Arrow Flight is an RPC framework for high-performance data services based on Apache Arrow and is built on top of gRPC and the Arrow IPC format.
airport_list_flights(location, criteria, auth_token="token_value", secret="secret_name")
Description: This function returns a list of Arrow Flights that are available at a particular endpoint.
Parameter Name | Type | Description |
---|---|---|
location |
VARCHAR |
This is the location of the Flight server |
criteria |
VARCHAR |
This is free-form criteria to pass to the Flight server |
Parameter Name | Type | Description |
---|---|---|
auth_token |
VARCHAR |
A bearer value token to present to the server, the header is formatted like Authorization: Bearer <auth_token>
|
secret |
VARCHAR |
This is the name of the DuckDB secret to use to supply the value for the auth_token
|
> select * from airport_list_flights('http://127.0.0.1:8815', null);
flight_descriptor = [uploaded.parquet]
endpoint = [{'ticket': uploaded.parquet, 'location': [grpc://0.0.0.0:8815], 'expiration_time': NULL, 'app_metadata': }]
ordered = false
total_records = 3
total_bytes = 363
app_metadata =
schema = Character: string
In addition to the criteria
parameter, the Airport extension will pass additional GRPC headers.
The airport-duckdb-json-filters
header is sent on the GRPC requests.

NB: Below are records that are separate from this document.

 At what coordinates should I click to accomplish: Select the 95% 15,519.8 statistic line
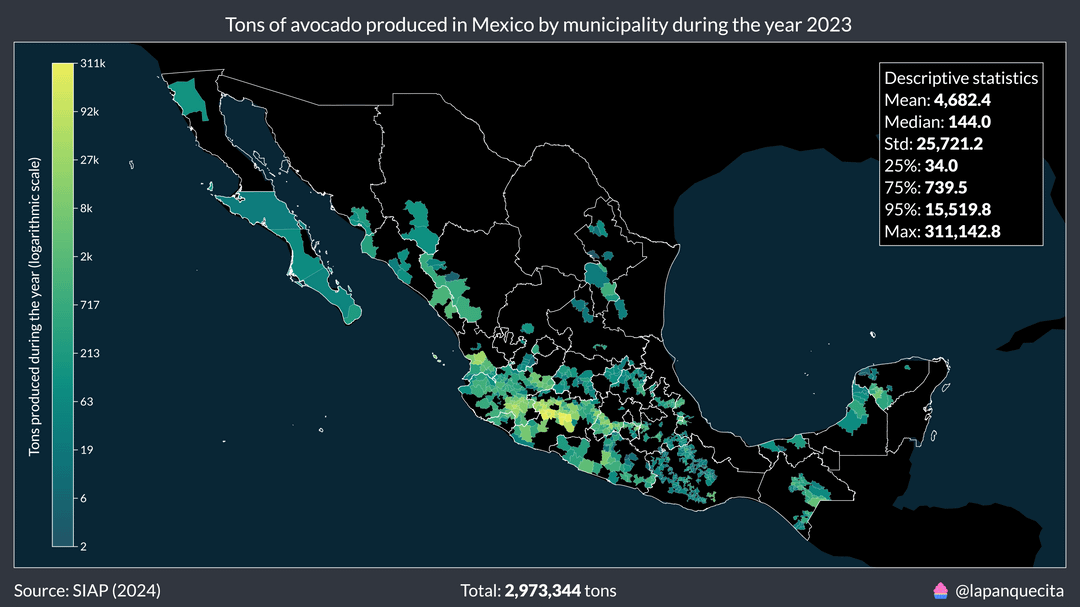(x=938, y=210)
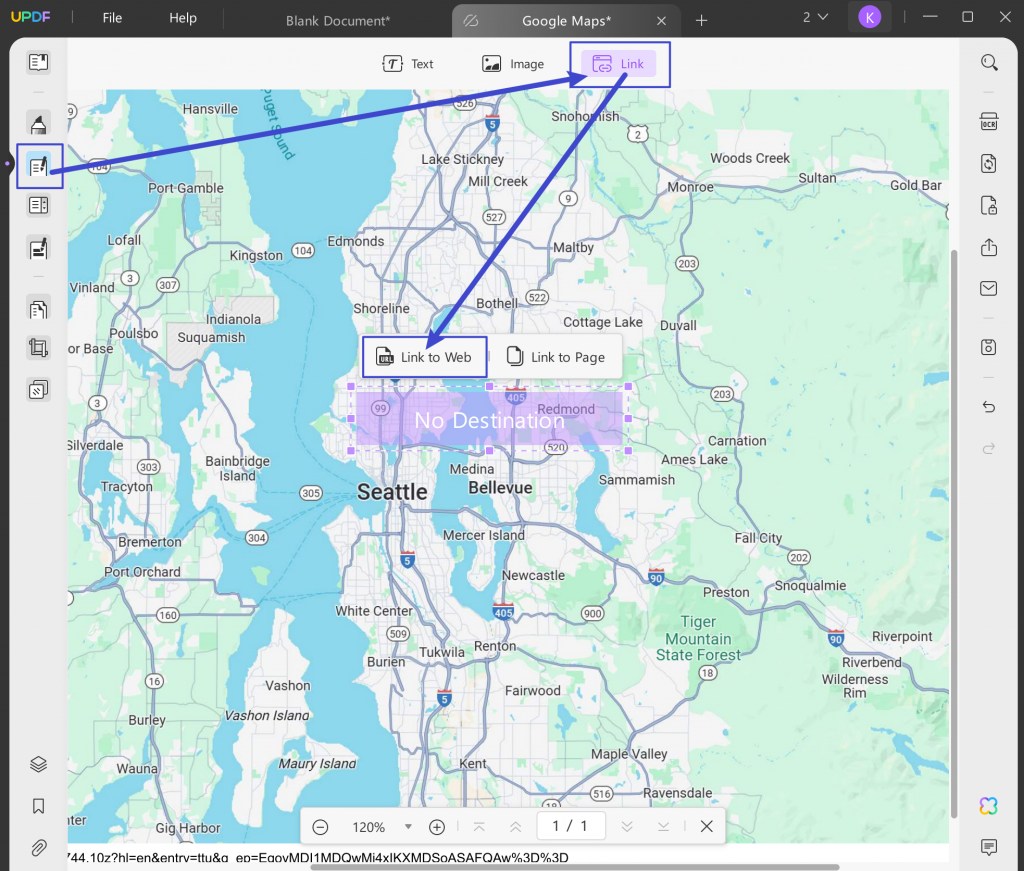Insert an image via the Image toolbar item
The width and height of the screenshot is (1024, 871).
click(513, 63)
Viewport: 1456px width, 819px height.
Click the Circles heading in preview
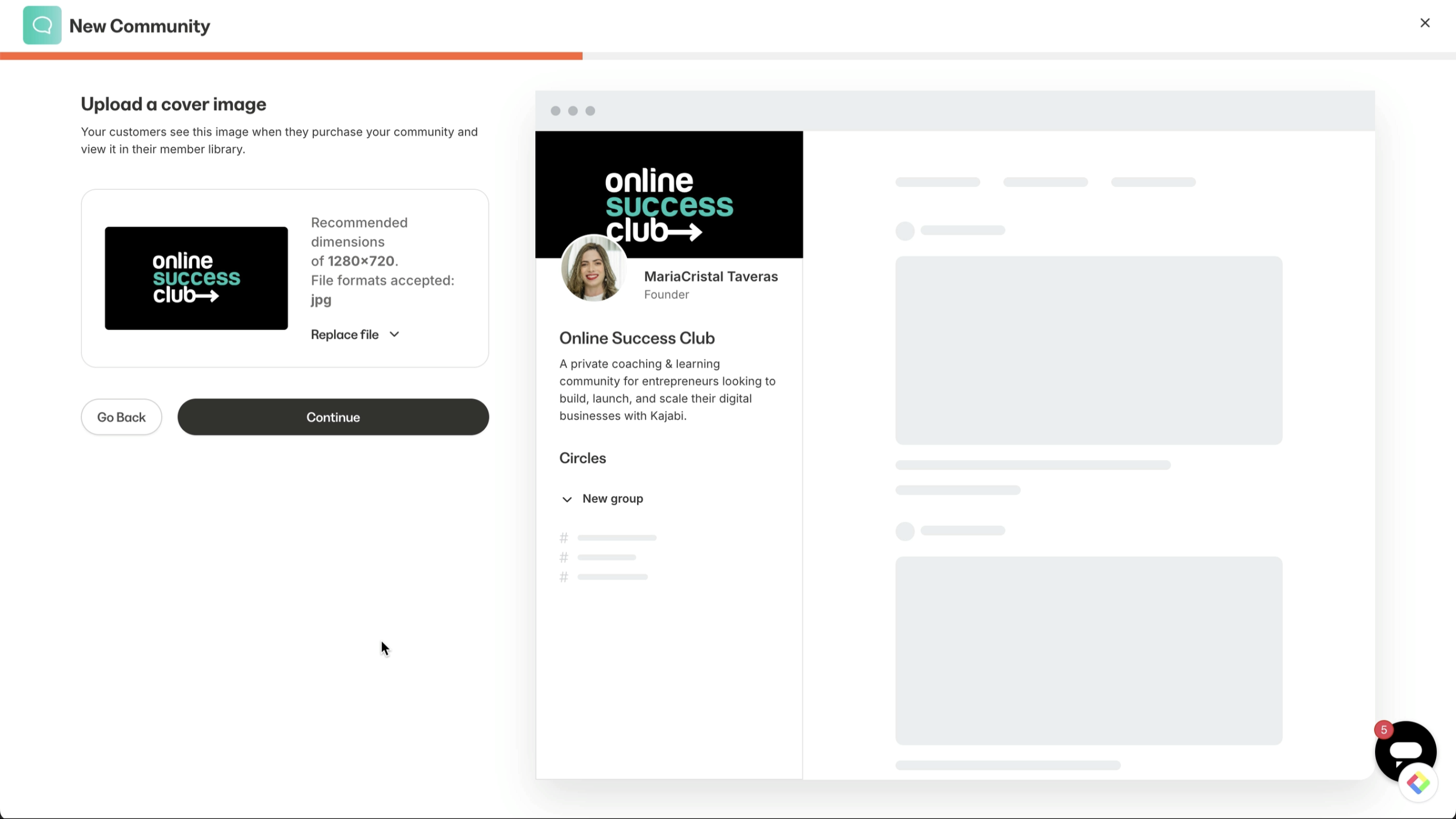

The header contains a JSON serialized representation of all of the conditional filters that are going applied to the results.
To illustrate this through an example:
select * from airport_list_flights('grpc://localhost:8815/', null) where total_bytes = 5;
The GRPC header airport-duckdb-json-filters
will be set to
{
"filters": [
{
"expression_class": "BOUND_COMPARISON",
"type": "COMPARE_EQUAL",
"left": {
"expression_class": "BOUND_COLUMN_REF",
"type": "BOUND_COLUMN_REF",
"alias": "total_bytes",
"return_type": {
"id": "BIGINT"
}
},
"right": {
"expression_class": "BOUND_CONSTANT",
"type": "VALUE_CONSTANT",
"value": {
"type": {
"id": "BIGINT"
},
"is_null": false,
"value": 5
}
}
}
]
}
The airport-duckdb-json-filters
header will not contain newlines, but the JSON has been reformatted in this document for ease of comprehension.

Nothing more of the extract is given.